◆ **TO BE DONE**: Please rewrite the rows below, putting "Where do I click to" wherever "Where should I click to" appears and keeping everything else the same.

◆ **GIVEN DATA**:
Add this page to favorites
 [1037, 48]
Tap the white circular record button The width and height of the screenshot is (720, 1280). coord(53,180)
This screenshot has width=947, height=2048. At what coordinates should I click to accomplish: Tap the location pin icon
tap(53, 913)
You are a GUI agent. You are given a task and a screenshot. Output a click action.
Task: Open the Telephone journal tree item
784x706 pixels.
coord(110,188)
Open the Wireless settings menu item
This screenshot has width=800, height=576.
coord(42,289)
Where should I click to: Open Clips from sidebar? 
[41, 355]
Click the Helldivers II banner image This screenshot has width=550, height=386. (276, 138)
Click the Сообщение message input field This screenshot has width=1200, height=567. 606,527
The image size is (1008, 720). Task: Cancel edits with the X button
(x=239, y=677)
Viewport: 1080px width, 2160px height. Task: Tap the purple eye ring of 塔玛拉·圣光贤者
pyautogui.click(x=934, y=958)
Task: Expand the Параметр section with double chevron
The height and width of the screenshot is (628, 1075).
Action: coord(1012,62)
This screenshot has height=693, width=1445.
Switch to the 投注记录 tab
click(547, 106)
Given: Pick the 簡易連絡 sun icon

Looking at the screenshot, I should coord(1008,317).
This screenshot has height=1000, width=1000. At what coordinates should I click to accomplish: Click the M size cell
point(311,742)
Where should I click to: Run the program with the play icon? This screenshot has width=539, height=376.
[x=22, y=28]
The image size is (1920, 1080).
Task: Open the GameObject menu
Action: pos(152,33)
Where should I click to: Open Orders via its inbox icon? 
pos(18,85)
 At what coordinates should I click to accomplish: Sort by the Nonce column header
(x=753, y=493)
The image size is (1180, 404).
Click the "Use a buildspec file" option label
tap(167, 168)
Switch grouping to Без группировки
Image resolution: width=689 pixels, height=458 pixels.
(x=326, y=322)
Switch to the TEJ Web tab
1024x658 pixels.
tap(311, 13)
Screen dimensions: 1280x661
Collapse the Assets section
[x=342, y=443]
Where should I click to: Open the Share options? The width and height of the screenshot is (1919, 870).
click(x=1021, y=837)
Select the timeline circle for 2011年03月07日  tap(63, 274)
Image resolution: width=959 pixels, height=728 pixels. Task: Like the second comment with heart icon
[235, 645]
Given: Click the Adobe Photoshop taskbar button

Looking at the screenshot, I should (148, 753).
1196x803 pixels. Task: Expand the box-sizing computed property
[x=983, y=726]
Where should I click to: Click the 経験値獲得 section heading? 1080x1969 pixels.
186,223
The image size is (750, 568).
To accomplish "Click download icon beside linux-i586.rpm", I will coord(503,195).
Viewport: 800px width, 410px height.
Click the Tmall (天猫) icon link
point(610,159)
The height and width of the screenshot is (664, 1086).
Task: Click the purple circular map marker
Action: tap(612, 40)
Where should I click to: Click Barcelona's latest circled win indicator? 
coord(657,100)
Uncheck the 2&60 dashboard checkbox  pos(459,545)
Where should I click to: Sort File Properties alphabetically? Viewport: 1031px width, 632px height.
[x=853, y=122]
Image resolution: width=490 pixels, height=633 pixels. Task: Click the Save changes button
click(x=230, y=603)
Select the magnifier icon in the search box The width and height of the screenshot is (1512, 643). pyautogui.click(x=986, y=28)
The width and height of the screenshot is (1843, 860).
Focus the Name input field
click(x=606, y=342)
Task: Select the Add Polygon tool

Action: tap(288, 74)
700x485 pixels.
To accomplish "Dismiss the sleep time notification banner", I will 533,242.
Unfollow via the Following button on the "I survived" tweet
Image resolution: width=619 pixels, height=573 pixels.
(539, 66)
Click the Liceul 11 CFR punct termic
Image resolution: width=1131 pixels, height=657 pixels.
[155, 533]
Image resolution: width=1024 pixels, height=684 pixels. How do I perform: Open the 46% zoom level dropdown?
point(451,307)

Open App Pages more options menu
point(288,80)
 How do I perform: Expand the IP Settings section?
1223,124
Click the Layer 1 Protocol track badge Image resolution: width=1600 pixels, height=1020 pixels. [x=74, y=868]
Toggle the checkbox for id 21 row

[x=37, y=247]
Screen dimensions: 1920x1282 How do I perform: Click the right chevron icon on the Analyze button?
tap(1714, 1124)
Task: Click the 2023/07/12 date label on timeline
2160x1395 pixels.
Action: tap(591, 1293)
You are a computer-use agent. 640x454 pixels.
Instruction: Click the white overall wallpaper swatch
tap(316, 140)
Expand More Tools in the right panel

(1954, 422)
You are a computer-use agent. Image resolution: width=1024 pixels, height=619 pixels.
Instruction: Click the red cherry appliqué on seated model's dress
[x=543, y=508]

◆ **FINAL ANSWER**:
Add this page to favorites
 [1037, 48]
Tap the white circular record button The width and height of the screenshot is (720, 1280). coord(53,180)
This screenshot has width=947, height=2048. At what coordinates should I click to accomplish: Tap the location pin icon
tap(53, 913)
You are a GUI agent. You are given a task and a screenshot. Output a click action.
Task: Open the Telephone journal tree item
784x706 pixels.
coord(110,188)
Open the Wireless settings menu item
This screenshot has width=800, height=576.
coord(42,289)
Where do I click to: Open Clips from sidebar? 
[41, 355]
Click the Helldivers II banner image This screenshot has width=550, height=386. (276, 138)
Click the Сообщение message input field This screenshot has width=1200, height=567. 606,527
The image size is (1008, 720). Task: Cancel edits with the X button
(x=239, y=677)
Viewport: 1080px width, 2160px height. Task: Tap the purple eye ring of 塔玛拉·圣光贤者
pyautogui.click(x=934, y=958)
Task: Expand the Параметр section with double chevron
The height and width of the screenshot is (628, 1075).
Action: coord(1012,62)
This screenshot has height=693, width=1445.
Switch to the 投注记录 tab
click(547, 106)
Given: Pick the 簡易連絡 sun icon

Looking at the screenshot, I should coord(1008,317).
This screenshot has height=1000, width=1000. At what coordinates should I click to accomplish: Click the M size cell
point(311,742)
Where do I click to: Run the program with the play icon? This screenshot has width=539, height=376.
[x=22, y=28]
The image size is (1920, 1080).
Task: Open the GameObject menu
Action: pos(152,33)
Where do I click to: Open Orders via its inbox icon? 
pos(18,85)
 At what coordinates should I click to accomplish: Sort by the Nonce column header
(x=753, y=493)
The image size is (1180, 404).
Click the "Use a buildspec file" option label
tap(167, 168)
Switch grouping to Без группировки
Image resolution: width=689 pixels, height=458 pixels.
(x=326, y=322)
Switch to the TEJ Web tab
1024x658 pixels.
tap(311, 13)
Screen dimensions: 1280x661
Collapse the Assets section
[x=342, y=443]
Where do I click to: Open the Share options? The width and height of the screenshot is (1919, 870).
click(x=1021, y=837)
Select the timeline circle for 2011年03月07日  tap(63, 274)
Image resolution: width=959 pixels, height=728 pixels. Task: Like the second comment with heart icon
[235, 645]
Given: Click the Adobe Photoshop taskbar button

Looking at the screenshot, I should (148, 753).
1196x803 pixels. Task: Expand the box-sizing computed property
[x=983, y=726]
Where do I click to: Click the 経験値獲得 section heading? 1080x1969 pixels.
186,223
The image size is (750, 568).
To accomplish "Click download icon beside linux-i586.rpm", I will coord(503,195).
Viewport: 800px width, 410px height.
Click the Tmall (天猫) icon link
point(610,159)
The height and width of the screenshot is (664, 1086).
Task: Click the purple circular map marker
Action: tap(612, 40)
Where do I click to: Click Barcelona's latest circled win indicator? 
coord(657,100)
Uncheck the 2&60 dashboard checkbox  pos(459,545)
Where do I click to: Sort File Properties alphabetically? Viewport: 1031px width, 632px height.
[x=853, y=122]
Image resolution: width=490 pixels, height=633 pixels. Task: Click the Save changes button
click(x=230, y=603)
Select the magnifier icon in the search box The width and height of the screenshot is (1512, 643). pyautogui.click(x=986, y=28)
The width and height of the screenshot is (1843, 860).
Focus the Name input field
click(x=606, y=342)
Task: Select the Add Polygon tool

Action: tap(288, 74)
700x485 pixels.
To accomplish "Dismiss the sleep time notification banner", I will 533,242.
Unfollow via the Following button on the "I survived" tweet
Image resolution: width=619 pixels, height=573 pixels.
(539, 66)
Click the Liceul 11 CFR punct termic
Image resolution: width=1131 pixels, height=657 pixels.
[155, 533]
Image resolution: width=1024 pixels, height=684 pixels. How do I perform: Open the 46% zoom level dropdown?
point(451,307)

Open App Pages more options menu
point(288,80)
 How do I perform: Expand the IP Settings section?
1223,124
Click the Layer 1 Protocol track badge Image resolution: width=1600 pixels, height=1020 pixels. [x=74, y=868]
Toggle the checkbox for id 21 row

[x=37, y=247]
Screen dimensions: 1920x1282 How do I perform: Click the right chevron icon on the Analyze button?
tap(1714, 1124)
Task: Click the 2023/07/12 date label on timeline
2160x1395 pixels.
Action: tap(591, 1293)
You are a computer-use agent. 640x454 pixels.
Instruction: Click the white overall wallpaper swatch
tap(316, 140)
Expand More Tools in the right panel

(1954, 422)
You are a computer-use agent. Image resolution: width=1024 pixels, height=619 pixels.
Instruction: Click the red cherry appliqué on seated model's dress
[x=543, y=508]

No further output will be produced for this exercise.